Your browser doesn't support javascript. This means that the content or functionality of our website will be limited or unavailable. If you need more information about Vinnova, please contact us.

ACORN - AI-powered concrete recipe generator

Reference number
Coordinator Ecometrix AB
Funding from Vinnova SEK 1 880 000
Project duration May 2024 - May 2025
Status Ongoing
Venture Ground-breaking technology solutions
Call Groundbreaking and scalable technology solutions in 2024

Purpose and goal

The project is aimed at developing advanced, sustainable concrete recipes using AI. By integrating data from the research literature, the project aims to use generative AI to generate optimized concrete recipes. The project will use language modeling (LLM) to consolidate datasets and AI-powered anomaly detection to ensure data quality. The project brings about a paradigm shift for concrete development, where concrete recipes can be optimized for specific applications and produced with a reduced climate footprint.

Expected effects and result

This project aims to advance from TRL 3 to 6 and focuses on LLM data collection, AI anomaly detection, and predictive AI modeling of concrete recipes. The project goal is to build a system infrastructure for AI-based collection of concrete data, upon which predictive models are developed for simulating mechanical properties and climate impact based on constituent materials and process configuration. The platform prioritizes modularity and openness, allowing users to integrate proprietary data and optimize simulation precision for prioritized design space in future versions.

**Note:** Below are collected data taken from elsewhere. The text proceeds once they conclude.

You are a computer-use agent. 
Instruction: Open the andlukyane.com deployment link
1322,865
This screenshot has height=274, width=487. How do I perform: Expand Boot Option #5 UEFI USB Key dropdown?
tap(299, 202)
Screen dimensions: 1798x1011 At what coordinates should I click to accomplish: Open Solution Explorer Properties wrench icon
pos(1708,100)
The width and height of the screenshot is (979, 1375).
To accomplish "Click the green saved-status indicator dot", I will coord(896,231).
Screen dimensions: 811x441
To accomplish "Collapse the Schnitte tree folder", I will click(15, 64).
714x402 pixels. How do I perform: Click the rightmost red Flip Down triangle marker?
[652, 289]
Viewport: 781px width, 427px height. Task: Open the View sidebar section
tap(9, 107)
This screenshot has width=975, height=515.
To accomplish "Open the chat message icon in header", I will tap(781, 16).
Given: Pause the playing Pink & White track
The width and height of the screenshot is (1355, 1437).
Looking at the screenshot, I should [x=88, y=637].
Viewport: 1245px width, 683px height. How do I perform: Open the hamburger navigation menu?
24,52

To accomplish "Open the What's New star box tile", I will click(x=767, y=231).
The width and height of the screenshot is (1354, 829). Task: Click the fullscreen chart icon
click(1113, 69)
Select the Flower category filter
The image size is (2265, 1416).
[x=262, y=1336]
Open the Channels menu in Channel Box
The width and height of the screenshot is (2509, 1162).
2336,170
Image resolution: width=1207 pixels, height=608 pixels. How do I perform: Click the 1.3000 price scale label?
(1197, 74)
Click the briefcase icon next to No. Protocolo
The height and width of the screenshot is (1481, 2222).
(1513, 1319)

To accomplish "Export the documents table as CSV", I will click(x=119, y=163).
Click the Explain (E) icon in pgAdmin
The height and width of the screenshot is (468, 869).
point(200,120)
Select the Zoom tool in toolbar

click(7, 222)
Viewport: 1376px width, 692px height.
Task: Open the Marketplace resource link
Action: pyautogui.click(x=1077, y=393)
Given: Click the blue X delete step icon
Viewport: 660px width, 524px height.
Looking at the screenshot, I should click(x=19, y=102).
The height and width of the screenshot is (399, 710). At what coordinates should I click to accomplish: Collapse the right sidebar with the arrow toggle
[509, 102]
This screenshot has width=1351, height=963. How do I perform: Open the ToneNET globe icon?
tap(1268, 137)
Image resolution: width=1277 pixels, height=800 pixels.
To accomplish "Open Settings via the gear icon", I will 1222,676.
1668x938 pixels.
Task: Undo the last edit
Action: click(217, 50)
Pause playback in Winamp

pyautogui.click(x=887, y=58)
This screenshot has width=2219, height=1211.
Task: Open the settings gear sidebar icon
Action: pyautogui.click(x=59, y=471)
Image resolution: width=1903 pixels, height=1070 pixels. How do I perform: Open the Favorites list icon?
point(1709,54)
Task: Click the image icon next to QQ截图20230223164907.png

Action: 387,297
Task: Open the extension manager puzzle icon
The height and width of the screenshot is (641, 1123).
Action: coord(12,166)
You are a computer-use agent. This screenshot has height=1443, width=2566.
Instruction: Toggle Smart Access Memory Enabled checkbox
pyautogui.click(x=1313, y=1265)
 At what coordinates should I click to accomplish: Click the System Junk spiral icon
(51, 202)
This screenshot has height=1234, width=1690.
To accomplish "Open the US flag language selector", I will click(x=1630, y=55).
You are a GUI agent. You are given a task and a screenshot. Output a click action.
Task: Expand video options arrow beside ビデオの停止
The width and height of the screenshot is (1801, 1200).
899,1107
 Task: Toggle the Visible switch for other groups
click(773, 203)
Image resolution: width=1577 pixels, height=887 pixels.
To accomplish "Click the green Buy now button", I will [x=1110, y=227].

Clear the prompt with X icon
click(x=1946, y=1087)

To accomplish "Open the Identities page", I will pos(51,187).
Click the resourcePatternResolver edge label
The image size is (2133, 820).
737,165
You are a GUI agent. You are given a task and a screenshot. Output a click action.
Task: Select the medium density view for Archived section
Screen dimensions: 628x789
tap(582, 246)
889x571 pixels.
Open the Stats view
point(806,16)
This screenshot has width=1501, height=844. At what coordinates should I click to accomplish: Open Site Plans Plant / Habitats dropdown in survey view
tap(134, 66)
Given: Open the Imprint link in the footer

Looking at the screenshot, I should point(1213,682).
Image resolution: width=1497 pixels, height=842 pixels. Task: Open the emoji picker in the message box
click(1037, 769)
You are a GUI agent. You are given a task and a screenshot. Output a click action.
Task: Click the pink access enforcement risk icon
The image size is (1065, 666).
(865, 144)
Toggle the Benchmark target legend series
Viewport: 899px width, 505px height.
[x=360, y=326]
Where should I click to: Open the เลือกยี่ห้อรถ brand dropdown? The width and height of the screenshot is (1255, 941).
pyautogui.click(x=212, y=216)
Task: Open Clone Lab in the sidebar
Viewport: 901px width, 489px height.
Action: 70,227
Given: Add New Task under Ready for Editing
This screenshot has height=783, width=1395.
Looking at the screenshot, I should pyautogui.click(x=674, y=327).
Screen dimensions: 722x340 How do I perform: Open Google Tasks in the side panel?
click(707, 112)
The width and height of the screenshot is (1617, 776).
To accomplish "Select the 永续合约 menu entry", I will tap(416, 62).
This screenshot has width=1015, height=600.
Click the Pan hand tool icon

Planned approach and implementation

The project begins with a design phase where user needs are defined and key data sources are identified. After the design phase, a prototype of the data collection system and the new database is developed. Finally, predictive models are trained and evaluated, with the best algorithms implemented and made available via the Ecometrix web application. The project concludes with the development of a Go-To-Market strategy.

The project description has been provided by the project members themselves and the text has not been looked at by our editors.

Last updated 15 May 2024

Reference number 2024-00521